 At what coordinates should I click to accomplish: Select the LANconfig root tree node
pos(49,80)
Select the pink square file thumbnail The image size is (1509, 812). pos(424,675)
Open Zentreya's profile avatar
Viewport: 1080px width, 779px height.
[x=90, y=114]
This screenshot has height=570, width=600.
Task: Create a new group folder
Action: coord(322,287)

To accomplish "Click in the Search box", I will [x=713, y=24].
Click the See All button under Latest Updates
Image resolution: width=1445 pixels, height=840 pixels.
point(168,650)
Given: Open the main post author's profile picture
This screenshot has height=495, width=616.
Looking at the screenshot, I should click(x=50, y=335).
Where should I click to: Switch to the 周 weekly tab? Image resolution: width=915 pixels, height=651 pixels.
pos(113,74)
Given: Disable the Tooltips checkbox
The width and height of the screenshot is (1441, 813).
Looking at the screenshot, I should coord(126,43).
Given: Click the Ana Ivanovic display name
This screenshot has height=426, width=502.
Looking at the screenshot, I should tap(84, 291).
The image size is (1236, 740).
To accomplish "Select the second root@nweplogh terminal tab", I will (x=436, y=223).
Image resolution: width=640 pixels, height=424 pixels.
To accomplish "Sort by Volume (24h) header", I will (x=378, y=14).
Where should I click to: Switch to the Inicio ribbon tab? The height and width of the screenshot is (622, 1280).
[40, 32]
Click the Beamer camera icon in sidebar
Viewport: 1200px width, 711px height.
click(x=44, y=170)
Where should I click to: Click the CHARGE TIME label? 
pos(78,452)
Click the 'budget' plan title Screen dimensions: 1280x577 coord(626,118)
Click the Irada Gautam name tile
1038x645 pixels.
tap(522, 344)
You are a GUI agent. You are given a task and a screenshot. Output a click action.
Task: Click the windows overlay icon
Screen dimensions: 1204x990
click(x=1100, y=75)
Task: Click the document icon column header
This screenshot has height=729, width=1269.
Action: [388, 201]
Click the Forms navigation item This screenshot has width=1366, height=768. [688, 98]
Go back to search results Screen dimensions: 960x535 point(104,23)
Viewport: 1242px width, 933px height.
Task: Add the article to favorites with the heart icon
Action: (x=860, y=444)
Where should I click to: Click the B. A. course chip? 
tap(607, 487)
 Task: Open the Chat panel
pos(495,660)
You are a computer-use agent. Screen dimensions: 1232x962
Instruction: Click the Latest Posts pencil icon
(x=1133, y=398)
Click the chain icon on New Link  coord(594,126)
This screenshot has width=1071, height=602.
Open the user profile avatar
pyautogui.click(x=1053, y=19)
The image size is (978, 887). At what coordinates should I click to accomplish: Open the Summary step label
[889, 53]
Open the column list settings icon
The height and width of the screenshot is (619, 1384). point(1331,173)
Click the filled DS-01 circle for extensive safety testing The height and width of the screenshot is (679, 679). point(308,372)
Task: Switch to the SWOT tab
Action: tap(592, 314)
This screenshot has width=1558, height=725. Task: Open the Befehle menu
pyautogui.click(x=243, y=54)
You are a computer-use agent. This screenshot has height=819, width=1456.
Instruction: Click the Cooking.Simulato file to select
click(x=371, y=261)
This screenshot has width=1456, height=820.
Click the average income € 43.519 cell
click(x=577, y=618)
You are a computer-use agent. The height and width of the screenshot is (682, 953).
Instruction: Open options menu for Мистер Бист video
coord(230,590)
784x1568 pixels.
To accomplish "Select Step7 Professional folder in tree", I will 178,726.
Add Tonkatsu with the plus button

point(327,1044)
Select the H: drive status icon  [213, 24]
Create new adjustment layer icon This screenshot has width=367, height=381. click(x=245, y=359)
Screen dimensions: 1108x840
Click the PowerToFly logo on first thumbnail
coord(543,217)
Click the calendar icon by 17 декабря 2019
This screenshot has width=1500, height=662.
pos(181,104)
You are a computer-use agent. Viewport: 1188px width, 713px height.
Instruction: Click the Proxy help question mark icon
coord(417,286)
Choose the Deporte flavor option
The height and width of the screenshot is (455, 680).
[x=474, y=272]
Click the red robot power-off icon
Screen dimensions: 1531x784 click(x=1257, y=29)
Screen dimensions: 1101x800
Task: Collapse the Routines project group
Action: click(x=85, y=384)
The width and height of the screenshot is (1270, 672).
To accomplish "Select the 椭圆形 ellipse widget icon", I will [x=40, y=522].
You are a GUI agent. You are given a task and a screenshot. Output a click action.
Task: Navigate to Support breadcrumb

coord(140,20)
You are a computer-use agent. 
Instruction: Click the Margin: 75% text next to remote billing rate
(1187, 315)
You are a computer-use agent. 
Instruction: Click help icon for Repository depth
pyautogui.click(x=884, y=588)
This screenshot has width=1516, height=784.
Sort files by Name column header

▸ **Action item**
Retype all the material above precisely, with no line left out.

▸ **Result of the task**
 At what coordinates should I click to accomplish: Select the LANconfig root tree node
pos(49,80)
Select the pink square file thumbnail The image size is (1509, 812). pos(424,675)
Open Zentreya's profile avatar
Viewport: 1080px width, 779px height.
[x=90, y=114]
This screenshot has height=570, width=600.
Task: Create a new group folder
Action: coord(322,287)

To accomplish "Click in the Search box", I will [x=713, y=24].
Click the See All button under Latest Updates
Image resolution: width=1445 pixels, height=840 pixels.
point(168,650)
Given: Open the main post author's profile picture
This screenshot has height=495, width=616.
Looking at the screenshot, I should click(x=50, y=335).
Where should I click to: Switch to the 周 weekly tab? Image resolution: width=915 pixels, height=651 pixels.
pos(113,74)
Given: Disable the Tooltips checkbox
The width and height of the screenshot is (1441, 813).
Looking at the screenshot, I should coord(126,43).
Given: Click the Ana Ivanovic display name
This screenshot has height=426, width=502.
Looking at the screenshot, I should tap(84, 291).
The image size is (1236, 740).
To accomplish "Select the second root@nweplogh terminal tab", I will (x=436, y=223).
Image resolution: width=640 pixels, height=424 pixels.
To accomplish "Sort by Volume (24h) header", I will (x=378, y=14).
Where should I click to: Switch to the Inicio ribbon tab? The height and width of the screenshot is (622, 1280).
[40, 32]
Click the Beamer camera icon in sidebar
Viewport: 1200px width, 711px height.
click(x=44, y=170)
Where should I click to: Click the CHARGE TIME label? 
pos(78,452)
Click the 'budget' plan title Screen dimensions: 1280x577 coord(626,118)
Click the Irada Gautam name tile
1038x645 pixels.
tap(522, 344)
You are a GUI agent. You are given a task and a screenshot. Output a click action.
Task: Click the windows overlay icon
Screen dimensions: 1204x990
click(x=1100, y=75)
Task: Click the document icon column header
This screenshot has height=729, width=1269.
Action: [388, 201]
Click the Forms navigation item This screenshot has width=1366, height=768. [688, 98]
Go back to search results Screen dimensions: 960x535 point(104,23)
Viewport: 1242px width, 933px height.
Task: Add the article to favorites with the heart icon
Action: (x=860, y=444)
Where should I click to: Click the B. A. course chip? 
tap(607, 487)
 Task: Open the Chat panel
pos(495,660)
You are a computer-use agent. Screen dimensions: 1232x962
Instruction: Click the Latest Posts pencil icon
(x=1133, y=398)
Click the chain icon on New Link  coord(594,126)
This screenshot has width=1071, height=602.
Open the user profile avatar
pyautogui.click(x=1053, y=19)
The image size is (978, 887). At what coordinates should I click to accomplish: Open the Summary step label
[889, 53]
Open the column list settings icon
The height and width of the screenshot is (619, 1384). point(1331,173)
Click the filled DS-01 circle for extensive safety testing The height and width of the screenshot is (679, 679). point(308,372)
Task: Switch to the SWOT tab
Action: tap(592, 314)
This screenshot has width=1558, height=725. Task: Open the Befehle menu
pyautogui.click(x=243, y=54)
You are a computer-use agent. This screenshot has height=819, width=1456.
Instruction: Click the Cooking.Simulato file to select
click(x=371, y=261)
This screenshot has width=1456, height=820.
Click the average income € 43.519 cell
click(x=577, y=618)
You are a computer-use agent. The height and width of the screenshot is (682, 953).
Instruction: Open options menu for Мистер Бист video
coord(230,590)
784x1568 pixels.
To accomplish "Select Step7 Professional folder in tree", I will 178,726.
Add Tonkatsu with the plus button

point(327,1044)
Select the H: drive status icon  [213, 24]
Create new adjustment layer icon This screenshot has width=367, height=381. click(x=245, y=359)
Screen dimensions: 1108x840
Click the PowerToFly logo on first thumbnail
coord(543,217)
Click the calendar icon by 17 декабря 2019
This screenshot has width=1500, height=662.
pos(181,104)
You are a computer-use agent. Viewport: 1188px width, 713px height.
Instruction: Click the Proxy help question mark icon
coord(417,286)
Choose the Deporte flavor option
The height and width of the screenshot is (455, 680).
[x=474, y=272]
Click the red robot power-off icon
Screen dimensions: 1531x784 click(x=1257, y=29)
Screen dimensions: 1101x800
Task: Collapse the Routines project group
Action: click(x=85, y=384)
The width and height of the screenshot is (1270, 672).
To accomplish "Select the 椭圆形 ellipse widget icon", I will [x=40, y=522].
You are a GUI agent. You are given a task and a screenshot. Output a click action.
Task: Navigate to Support breadcrumb

coord(140,20)
You are a computer-use agent. 
Instruction: Click the Margin: 75% text next to remote billing rate
(1187, 315)
You are a computer-use agent. 
Instruction: Click help icon for Repository depth
pyautogui.click(x=884, y=588)
This screenshot has width=1516, height=784.
Sort files by Name column header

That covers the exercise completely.